Multiple Choice Questions

For each question, show your work or give a reason explaining your answer. 4 points for the reason, 1 point for the correct answer.

  1. How many statistics are needed to parsimoniously describe a univariate normal dataset.
       a. 1    b. 2    b. 4    b. 5
  2. Which of these variables is an example of a discrete variable?
       a. class rank     b. height     c. income     d. occupation
  3. Find the IQR of this dataset. Use the Tukey's hinges method for computing Q1 and Q3.
        0.012  0.026  0.028  0.030  0.032  0.032
        0.033  0.039  0.049  0.053  0.061
       a. 0.009   b. 0.015   c. 0.032   d. 0.049
  4. Which of the following univariate datasets is the most skewed to the left?
  5. Horse pregnancies are normally distributed with a mean gestation period of 336 days with an SD of 3 days. What percentage of horse pregnancies last longer than 340 days.
       a. 9.2   b. 42.8   d. 90.8   d. 92.0
  6. What IQ do you need to be in the 80th percentile?
       a. 80.0   b. 106.2   d. 112.6   d. 122.8
  7. Which of the following is usually not a good idea with a regression equation?
        a. extrapolation   b. interpolation   c. prediction   d. validation
  8. If the correlation between x and y is 0.85, then what percentage of variation in y can be explained by the variation in x?
        a. 15%   b. 55%   d. 72%   d. 85%
  9. Compute the correlation of x and y. They are already standardized (have mean=0 and SD=1).
          x: 0.5   -0.5   -1.5   0.0   1.5
          y: -1.5   -0.5   1.5   0.5   0.0
    Your answer will be different than the correlation computed by R because R uses SD+ instead of SD.
        a. -0.55   b. -0.35   d. 0.35   d. 0.45
  10. Which of these statements is false about Carl Friedrich Gauss?
    a. He discovered a summation formula when he was five years old.
    b. He discovered the Central Limit Theorem.
    c. He so alienated his sons that two of them moved to America from Germany.
    d. He was the first to publish the least squared method for obtaining a regression line.

Short Essay

For full credit, use complete sentences and paragraphs. Give examples if you wish. Your explanation should make sense to someone that does not understand statistics, like your mother.

  1. What do the sample mean and SD tell you about a dataset?
  2. Why is correlation not always the same as causation?

Problems

Show all of your work. You may use a calculator.

  1. Given this table of grouped data for a histogram, do the following:
    Bin Percentage of Observations
    [1,3) 30%
    [3,4) 40%
    [4,5) 10%
    [5,7) 10%
    [7,11] 10%

    1. Give the heights of the histogram bars. The units of the heights are percent per horizontal unit.
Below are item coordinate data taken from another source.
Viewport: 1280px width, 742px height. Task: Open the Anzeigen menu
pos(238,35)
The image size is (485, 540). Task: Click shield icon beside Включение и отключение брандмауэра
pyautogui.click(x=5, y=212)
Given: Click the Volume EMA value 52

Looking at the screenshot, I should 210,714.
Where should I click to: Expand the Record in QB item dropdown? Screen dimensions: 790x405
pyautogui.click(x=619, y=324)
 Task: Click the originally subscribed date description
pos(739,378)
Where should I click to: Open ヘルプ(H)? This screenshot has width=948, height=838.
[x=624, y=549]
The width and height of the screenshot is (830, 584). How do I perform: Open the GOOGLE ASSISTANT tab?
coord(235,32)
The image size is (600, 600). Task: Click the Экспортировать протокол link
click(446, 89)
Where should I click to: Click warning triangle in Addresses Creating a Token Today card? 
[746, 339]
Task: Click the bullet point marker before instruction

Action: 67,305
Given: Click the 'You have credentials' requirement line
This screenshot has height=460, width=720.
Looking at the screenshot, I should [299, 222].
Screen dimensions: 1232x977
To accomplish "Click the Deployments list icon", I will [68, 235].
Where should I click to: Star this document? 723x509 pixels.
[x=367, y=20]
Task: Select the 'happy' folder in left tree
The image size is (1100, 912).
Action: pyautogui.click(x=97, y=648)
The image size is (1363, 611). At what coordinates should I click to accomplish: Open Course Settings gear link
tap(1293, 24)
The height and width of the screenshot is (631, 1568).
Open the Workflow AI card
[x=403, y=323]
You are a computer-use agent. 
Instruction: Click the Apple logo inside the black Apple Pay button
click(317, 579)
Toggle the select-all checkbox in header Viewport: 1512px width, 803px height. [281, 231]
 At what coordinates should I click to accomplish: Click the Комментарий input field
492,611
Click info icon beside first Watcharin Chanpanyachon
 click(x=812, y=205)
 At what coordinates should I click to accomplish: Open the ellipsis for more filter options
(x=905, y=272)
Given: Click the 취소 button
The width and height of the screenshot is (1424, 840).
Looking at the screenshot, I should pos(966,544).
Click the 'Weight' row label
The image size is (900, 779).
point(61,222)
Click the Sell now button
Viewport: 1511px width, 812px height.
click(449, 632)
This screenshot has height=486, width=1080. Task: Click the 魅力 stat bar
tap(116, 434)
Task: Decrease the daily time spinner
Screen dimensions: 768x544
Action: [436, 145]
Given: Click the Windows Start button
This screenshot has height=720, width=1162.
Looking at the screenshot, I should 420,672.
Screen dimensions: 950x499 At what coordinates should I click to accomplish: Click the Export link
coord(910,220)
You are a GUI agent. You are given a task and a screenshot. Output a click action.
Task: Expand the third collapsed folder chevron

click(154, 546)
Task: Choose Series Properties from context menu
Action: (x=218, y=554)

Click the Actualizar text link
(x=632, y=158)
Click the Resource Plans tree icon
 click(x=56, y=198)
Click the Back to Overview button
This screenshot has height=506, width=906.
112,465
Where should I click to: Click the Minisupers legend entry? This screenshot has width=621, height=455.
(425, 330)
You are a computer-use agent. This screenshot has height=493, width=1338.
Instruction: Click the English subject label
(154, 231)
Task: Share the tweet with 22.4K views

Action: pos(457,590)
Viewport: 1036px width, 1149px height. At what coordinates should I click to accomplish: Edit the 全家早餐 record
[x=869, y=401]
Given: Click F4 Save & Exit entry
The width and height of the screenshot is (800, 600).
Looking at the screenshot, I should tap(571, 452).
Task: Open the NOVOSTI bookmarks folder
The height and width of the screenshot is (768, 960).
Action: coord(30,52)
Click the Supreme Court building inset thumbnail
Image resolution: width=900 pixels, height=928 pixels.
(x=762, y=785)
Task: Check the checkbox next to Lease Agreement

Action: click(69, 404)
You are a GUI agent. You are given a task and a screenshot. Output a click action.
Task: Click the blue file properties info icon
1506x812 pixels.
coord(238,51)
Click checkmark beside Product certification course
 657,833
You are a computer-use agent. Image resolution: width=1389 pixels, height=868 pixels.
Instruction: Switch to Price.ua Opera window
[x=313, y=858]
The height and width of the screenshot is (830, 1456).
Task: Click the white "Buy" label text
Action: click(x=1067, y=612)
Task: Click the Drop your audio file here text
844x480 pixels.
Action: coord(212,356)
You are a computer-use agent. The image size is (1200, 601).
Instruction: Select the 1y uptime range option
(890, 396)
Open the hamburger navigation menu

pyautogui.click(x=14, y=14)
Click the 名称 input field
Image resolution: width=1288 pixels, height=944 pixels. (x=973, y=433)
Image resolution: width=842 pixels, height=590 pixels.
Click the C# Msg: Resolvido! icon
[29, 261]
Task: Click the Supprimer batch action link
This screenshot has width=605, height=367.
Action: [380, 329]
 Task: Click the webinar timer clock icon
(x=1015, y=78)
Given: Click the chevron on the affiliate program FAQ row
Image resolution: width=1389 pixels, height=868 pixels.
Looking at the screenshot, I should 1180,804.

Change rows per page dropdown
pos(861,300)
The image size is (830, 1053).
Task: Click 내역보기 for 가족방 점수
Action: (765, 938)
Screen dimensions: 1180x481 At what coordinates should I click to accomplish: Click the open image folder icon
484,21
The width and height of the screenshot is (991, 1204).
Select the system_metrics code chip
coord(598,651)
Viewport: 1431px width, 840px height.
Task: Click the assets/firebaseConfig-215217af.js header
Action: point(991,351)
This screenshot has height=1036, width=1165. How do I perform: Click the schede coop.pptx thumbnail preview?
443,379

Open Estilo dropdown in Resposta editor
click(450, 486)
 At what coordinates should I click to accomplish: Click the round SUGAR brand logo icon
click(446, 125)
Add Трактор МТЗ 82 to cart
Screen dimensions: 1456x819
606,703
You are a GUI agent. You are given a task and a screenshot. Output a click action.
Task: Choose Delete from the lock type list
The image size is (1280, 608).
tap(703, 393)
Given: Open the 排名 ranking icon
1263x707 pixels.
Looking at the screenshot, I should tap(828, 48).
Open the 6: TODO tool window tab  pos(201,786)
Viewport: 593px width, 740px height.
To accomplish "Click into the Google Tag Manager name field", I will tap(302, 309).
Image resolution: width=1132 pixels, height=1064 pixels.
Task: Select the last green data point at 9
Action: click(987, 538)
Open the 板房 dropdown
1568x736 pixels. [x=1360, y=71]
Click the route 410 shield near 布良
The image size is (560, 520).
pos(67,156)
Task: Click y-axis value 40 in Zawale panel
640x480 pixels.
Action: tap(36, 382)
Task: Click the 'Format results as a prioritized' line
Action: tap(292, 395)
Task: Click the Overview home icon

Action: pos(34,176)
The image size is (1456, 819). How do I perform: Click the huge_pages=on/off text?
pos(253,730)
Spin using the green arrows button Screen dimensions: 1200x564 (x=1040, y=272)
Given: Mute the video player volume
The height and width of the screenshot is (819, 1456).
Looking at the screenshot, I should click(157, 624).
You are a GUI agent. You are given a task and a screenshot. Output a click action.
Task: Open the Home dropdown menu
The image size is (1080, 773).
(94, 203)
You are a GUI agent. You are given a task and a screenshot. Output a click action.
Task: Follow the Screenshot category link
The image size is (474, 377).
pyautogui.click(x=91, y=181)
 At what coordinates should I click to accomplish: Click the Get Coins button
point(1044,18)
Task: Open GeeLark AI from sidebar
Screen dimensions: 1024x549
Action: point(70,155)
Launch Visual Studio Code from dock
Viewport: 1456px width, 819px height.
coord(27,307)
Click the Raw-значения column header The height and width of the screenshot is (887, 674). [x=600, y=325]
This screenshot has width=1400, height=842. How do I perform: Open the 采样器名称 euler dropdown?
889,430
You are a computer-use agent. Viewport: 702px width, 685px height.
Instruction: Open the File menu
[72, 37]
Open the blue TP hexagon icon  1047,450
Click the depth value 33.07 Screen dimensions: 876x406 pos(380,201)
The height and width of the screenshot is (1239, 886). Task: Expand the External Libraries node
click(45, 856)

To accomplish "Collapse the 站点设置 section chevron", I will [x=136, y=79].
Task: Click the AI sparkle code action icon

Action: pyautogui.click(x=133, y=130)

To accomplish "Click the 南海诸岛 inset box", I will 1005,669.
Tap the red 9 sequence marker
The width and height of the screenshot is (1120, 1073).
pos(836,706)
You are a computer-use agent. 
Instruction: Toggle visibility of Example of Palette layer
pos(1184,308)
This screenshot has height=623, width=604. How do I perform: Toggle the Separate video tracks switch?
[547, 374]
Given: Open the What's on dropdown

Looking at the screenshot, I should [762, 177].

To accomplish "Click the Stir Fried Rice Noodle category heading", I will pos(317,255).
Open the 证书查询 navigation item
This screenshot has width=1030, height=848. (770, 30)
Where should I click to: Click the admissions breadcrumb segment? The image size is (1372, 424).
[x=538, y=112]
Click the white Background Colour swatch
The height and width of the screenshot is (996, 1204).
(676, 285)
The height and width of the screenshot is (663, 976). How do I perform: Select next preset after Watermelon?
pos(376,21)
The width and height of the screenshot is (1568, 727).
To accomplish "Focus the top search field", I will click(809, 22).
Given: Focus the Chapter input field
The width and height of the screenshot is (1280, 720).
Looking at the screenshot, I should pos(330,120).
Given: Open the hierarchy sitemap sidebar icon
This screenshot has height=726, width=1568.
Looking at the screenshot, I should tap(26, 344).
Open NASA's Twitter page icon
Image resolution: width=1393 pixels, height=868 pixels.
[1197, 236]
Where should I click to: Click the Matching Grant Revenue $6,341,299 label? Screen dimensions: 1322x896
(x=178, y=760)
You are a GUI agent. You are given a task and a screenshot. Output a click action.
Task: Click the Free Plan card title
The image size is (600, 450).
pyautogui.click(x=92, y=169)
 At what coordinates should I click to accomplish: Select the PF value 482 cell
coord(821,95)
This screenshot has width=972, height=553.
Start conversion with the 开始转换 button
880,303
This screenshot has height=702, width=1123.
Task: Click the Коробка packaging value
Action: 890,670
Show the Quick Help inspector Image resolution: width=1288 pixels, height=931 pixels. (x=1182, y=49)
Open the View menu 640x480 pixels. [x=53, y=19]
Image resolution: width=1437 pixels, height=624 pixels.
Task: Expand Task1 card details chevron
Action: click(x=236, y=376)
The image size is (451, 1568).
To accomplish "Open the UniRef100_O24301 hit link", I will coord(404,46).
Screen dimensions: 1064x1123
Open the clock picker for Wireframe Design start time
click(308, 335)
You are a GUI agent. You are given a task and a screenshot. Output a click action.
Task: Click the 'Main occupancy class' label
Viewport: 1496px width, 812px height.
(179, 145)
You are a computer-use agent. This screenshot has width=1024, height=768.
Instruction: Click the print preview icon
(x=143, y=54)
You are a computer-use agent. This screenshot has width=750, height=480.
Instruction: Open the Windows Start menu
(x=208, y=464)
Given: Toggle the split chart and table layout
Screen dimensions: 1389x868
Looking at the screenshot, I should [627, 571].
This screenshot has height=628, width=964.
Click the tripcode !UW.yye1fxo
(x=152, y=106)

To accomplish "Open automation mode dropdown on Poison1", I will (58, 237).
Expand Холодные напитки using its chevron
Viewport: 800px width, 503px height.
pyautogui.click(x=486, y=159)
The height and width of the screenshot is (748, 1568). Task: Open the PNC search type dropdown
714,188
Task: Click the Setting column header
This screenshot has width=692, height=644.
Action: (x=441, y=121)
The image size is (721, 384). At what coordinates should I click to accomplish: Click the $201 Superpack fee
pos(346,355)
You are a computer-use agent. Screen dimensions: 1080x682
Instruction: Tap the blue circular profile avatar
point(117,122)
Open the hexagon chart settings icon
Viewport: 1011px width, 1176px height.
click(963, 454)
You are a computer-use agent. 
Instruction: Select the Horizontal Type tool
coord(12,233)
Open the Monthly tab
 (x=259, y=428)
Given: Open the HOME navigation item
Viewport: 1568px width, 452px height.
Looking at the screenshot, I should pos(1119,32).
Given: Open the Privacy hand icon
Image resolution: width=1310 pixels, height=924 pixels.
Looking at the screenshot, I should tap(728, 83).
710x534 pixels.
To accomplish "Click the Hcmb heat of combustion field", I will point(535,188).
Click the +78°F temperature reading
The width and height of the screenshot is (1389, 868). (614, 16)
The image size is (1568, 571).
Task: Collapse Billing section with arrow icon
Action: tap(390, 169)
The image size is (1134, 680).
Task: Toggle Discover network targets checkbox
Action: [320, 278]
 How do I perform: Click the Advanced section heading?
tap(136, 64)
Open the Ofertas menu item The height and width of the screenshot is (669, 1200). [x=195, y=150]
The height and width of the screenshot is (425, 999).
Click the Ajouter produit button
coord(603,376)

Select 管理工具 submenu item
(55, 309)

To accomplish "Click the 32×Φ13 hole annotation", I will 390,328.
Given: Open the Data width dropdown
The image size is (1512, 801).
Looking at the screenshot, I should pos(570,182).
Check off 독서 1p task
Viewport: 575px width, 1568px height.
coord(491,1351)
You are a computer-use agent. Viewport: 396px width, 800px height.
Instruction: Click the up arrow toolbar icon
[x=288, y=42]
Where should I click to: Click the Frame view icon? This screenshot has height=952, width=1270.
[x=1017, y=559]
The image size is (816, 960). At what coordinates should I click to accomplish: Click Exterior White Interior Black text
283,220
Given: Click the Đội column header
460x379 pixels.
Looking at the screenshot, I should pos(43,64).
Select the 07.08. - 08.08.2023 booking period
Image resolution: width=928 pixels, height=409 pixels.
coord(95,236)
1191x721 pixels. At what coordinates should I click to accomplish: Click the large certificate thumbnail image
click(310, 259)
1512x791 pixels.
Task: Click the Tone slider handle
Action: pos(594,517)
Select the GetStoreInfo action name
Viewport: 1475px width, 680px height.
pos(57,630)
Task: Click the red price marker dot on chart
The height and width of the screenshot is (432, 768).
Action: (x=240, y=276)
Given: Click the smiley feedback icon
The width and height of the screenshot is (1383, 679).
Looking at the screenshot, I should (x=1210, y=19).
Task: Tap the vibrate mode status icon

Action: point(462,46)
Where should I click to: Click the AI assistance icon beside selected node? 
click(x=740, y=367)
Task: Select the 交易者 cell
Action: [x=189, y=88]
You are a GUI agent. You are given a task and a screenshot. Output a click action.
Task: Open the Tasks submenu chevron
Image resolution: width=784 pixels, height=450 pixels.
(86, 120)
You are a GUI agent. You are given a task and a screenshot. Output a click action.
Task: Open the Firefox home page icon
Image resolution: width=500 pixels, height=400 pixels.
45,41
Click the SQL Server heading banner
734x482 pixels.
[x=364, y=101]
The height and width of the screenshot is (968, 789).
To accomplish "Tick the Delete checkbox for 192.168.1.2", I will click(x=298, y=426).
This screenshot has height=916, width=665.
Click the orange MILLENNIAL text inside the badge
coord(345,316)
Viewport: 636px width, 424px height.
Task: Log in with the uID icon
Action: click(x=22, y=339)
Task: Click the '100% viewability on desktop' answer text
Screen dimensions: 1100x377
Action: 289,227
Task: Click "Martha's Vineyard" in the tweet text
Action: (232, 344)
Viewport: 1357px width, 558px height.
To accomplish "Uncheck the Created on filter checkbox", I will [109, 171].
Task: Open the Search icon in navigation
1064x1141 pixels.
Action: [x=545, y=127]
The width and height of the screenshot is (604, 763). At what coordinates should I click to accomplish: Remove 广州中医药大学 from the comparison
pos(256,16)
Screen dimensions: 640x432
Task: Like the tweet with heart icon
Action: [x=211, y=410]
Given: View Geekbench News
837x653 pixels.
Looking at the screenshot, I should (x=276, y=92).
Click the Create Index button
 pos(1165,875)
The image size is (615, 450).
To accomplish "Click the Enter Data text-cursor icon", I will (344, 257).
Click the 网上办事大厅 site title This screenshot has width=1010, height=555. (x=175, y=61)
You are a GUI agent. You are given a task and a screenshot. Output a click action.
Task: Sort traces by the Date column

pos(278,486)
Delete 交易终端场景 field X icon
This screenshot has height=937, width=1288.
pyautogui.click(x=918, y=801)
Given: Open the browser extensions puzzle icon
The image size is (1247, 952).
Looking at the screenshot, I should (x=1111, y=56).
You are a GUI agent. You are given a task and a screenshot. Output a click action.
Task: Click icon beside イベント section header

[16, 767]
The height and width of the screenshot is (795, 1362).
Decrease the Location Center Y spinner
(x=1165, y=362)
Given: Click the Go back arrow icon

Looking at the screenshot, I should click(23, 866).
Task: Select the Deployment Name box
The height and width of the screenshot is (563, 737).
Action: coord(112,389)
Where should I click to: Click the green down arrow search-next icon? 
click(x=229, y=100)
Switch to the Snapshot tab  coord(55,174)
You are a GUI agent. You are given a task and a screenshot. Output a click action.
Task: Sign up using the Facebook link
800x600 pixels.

You do not need to submit your drawing of the histogram.
    2. Compute Q1, Q2, Q3 and IQR.
    3. Compute the mean using a weighted average.
    4. What percentage of the observations are between 4.5 and 7.0?
  2. Pick 5 numbers that have a median of 4 and a mean of 7. Show or explain how you chose the numbers of the dataset.
  3. Compute the SD+ of this dataset by hand:
          3   4   1   8   5   4

R Analysis

Write R statements to perform the following analyses. Interpret the output.

  1. The dataset lake-michigan-levels.xls contains the variables year and waterLevel in feet above sea level.
    1. Create labels for the variables in the dataset.
    2. Print the dataset including both year and waterLevel.
    3. Determine these univariable statistics Q0, Q1, Q2, Q3, Q4, mean, SD, SE(ave).
    4. Determine a 95% confidence interval for the true water level.
    5. Graph the boxplot. Are there any outliers?
    6. Graph the normal plot. What does the normal plot tell you?
    7. Plot the water level vs. year. Does the plot appear unbiased and homoscedastic?